- [Exercise]: Return each line of the listing that has the word "agent" in it.

- [Supplied data]:
§

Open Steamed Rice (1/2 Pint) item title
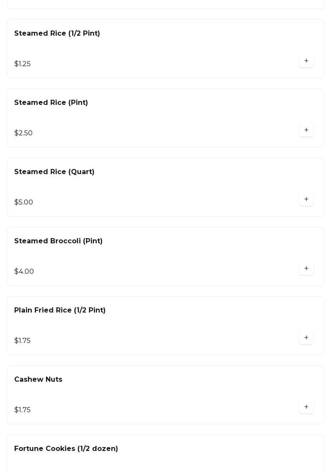Viewport: 331px width, 472px height. pyautogui.click(x=57, y=34)
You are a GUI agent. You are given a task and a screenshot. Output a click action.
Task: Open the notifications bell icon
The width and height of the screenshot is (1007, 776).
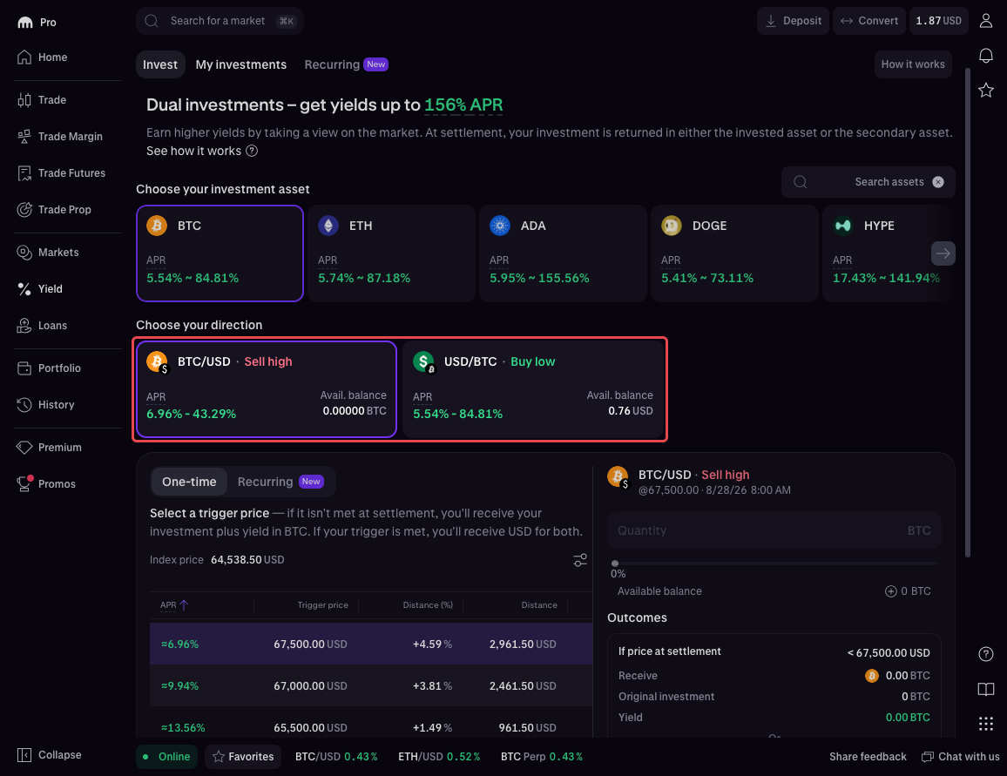(986, 56)
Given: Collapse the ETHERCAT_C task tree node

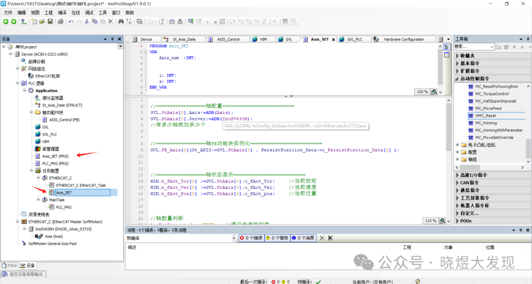Looking at the screenshot, I should pyautogui.click(x=38, y=178).
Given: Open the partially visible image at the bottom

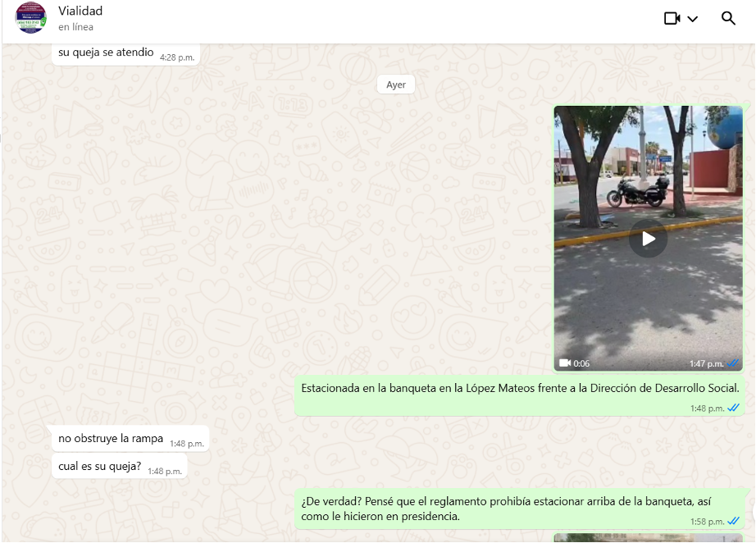Looking at the screenshot, I should click(x=648, y=538).
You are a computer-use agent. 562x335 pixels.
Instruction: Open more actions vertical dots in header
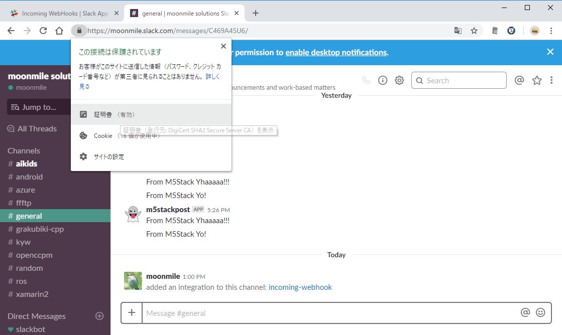click(x=551, y=80)
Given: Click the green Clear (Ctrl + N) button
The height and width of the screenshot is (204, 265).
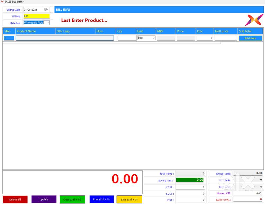Looking at the screenshot, I should 72,199.
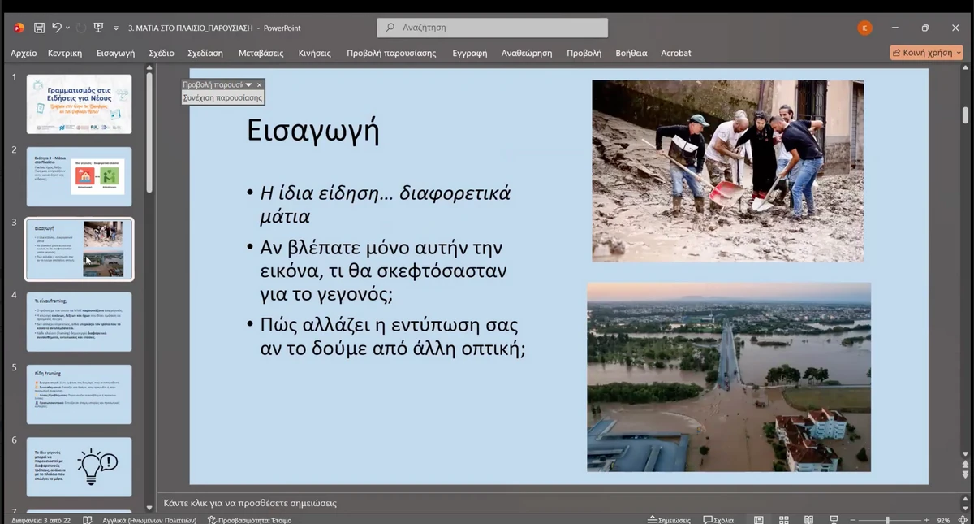Click the Slide Show icon in status bar
Screen dimensions: 974x524
834,520
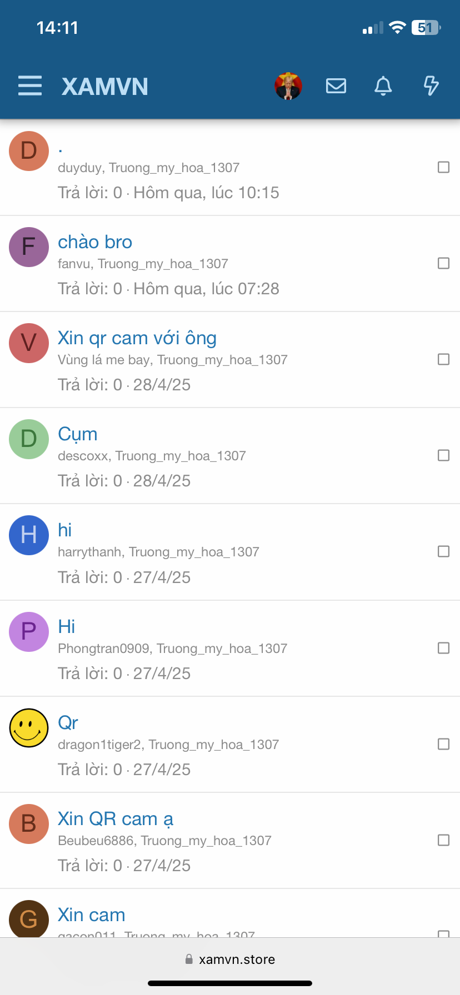Open the "chào bro" conversation
Image resolution: width=460 pixels, height=995 pixels.
click(x=95, y=242)
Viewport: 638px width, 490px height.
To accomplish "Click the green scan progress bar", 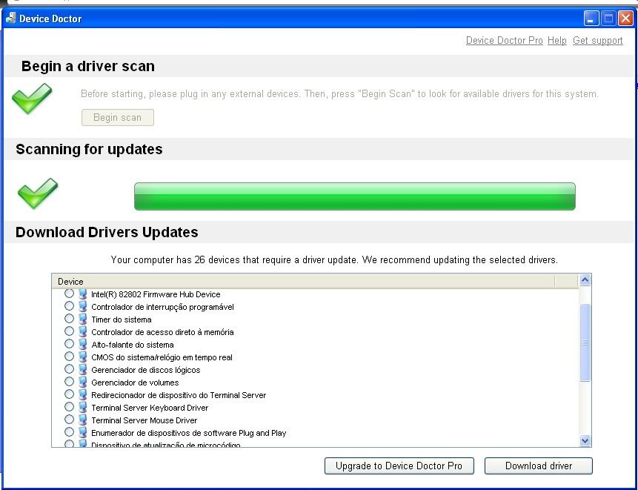I will pyautogui.click(x=354, y=196).
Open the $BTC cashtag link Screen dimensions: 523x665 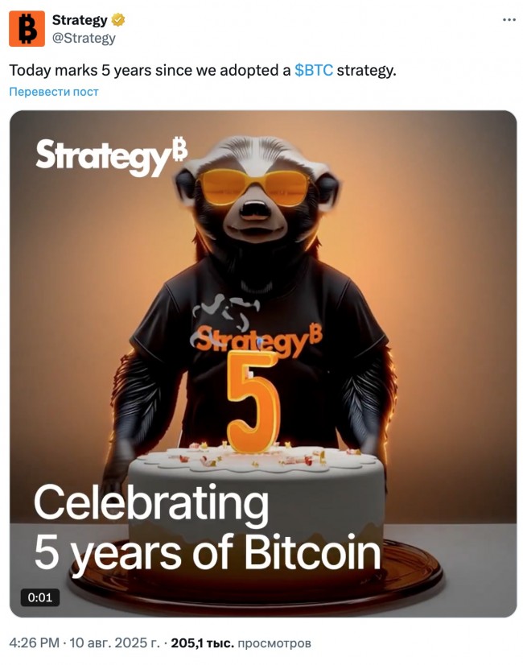[x=314, y=70]
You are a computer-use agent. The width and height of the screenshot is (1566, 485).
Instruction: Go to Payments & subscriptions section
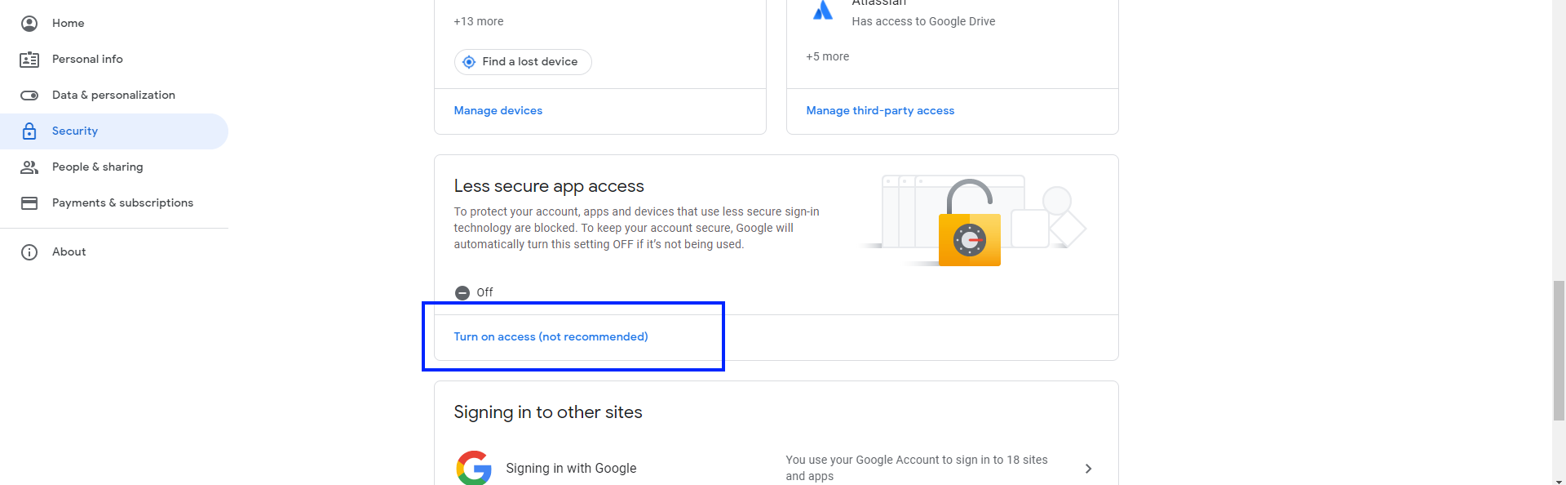[122, 203]
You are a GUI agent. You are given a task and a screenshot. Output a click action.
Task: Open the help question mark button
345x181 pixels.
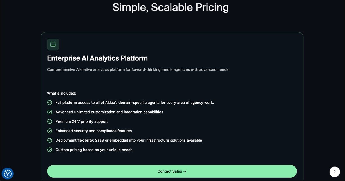[x=335, y=172]
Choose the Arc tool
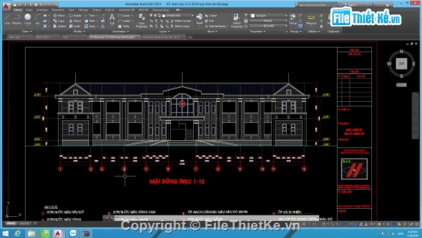The width and height of the screenshot is (422, 238). (38, 19)
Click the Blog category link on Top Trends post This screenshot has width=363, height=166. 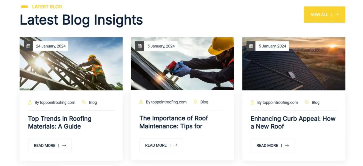click(x=93, y=102)
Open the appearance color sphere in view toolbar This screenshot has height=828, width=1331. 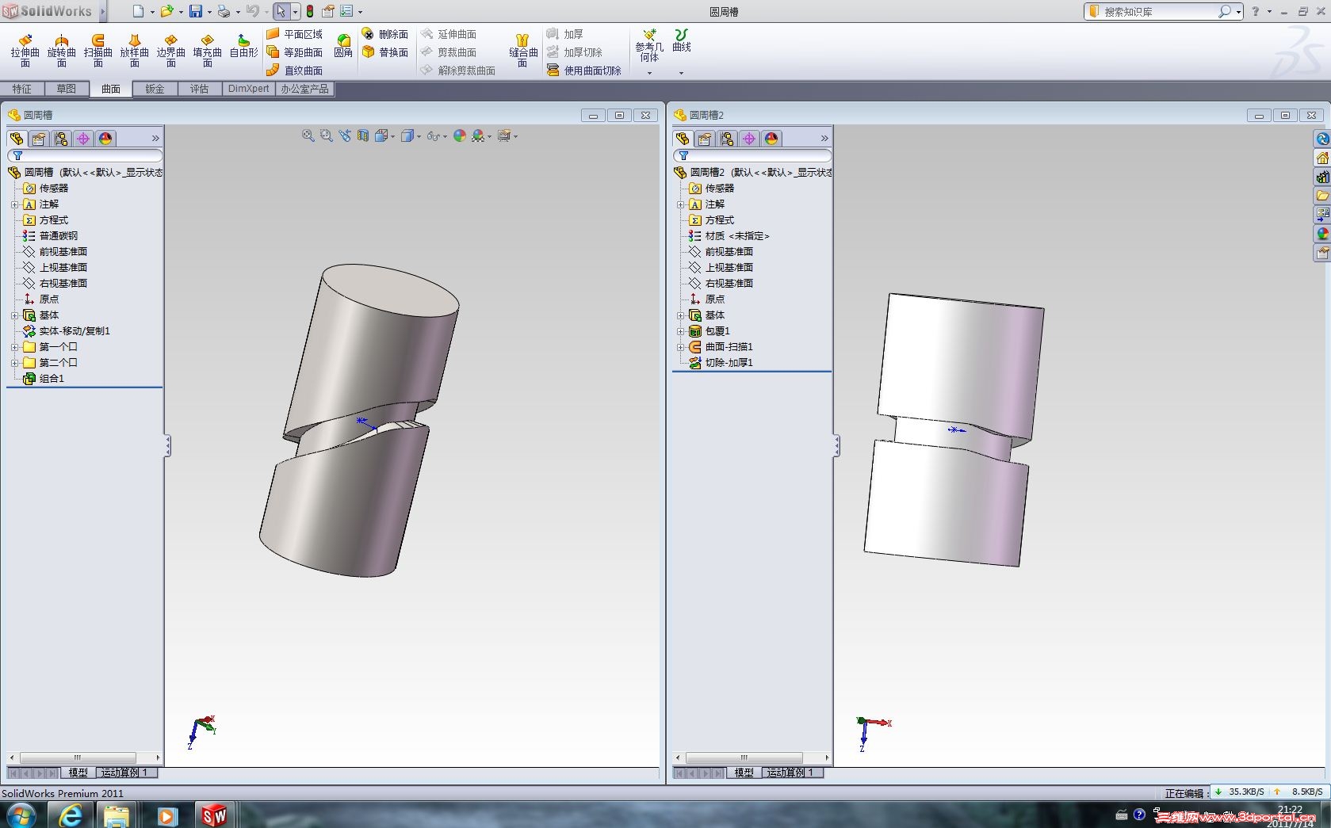(x=459, y=136)
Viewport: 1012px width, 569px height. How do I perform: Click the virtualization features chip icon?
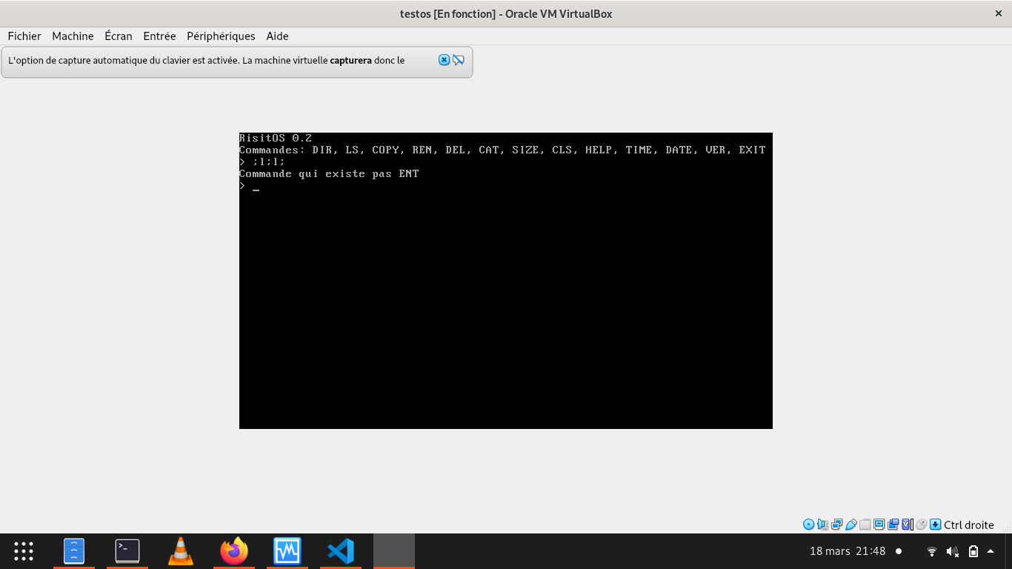pos(906,525)
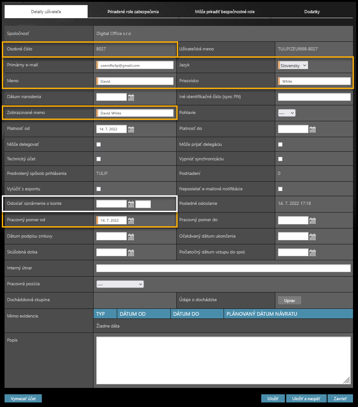This screenshot has height=407, width=358.
Task: Open calendar icon next to Platnosť od
Action: [x=131, y=129]
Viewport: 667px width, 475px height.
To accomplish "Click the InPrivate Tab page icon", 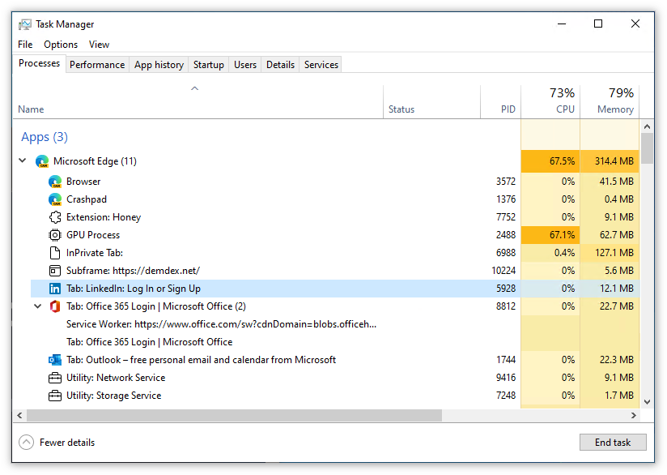I will pyautogui.click(x=55, y=253).
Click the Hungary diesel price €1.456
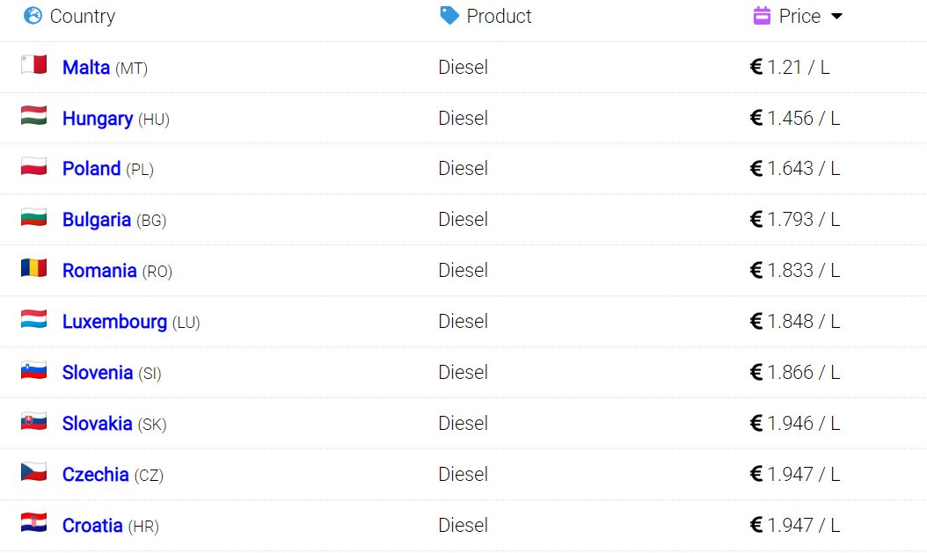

§

- [Answer box]:
You are a GUI agent. You are given a task and a screenshot. Output a click action.
You are a computer-use agent. 562x335 pixels.
You are a computer-use agent. The width and height of the screenshot is (1566, 485).
You are a GUI agent. You are given a task and a screenshot. Output a click action.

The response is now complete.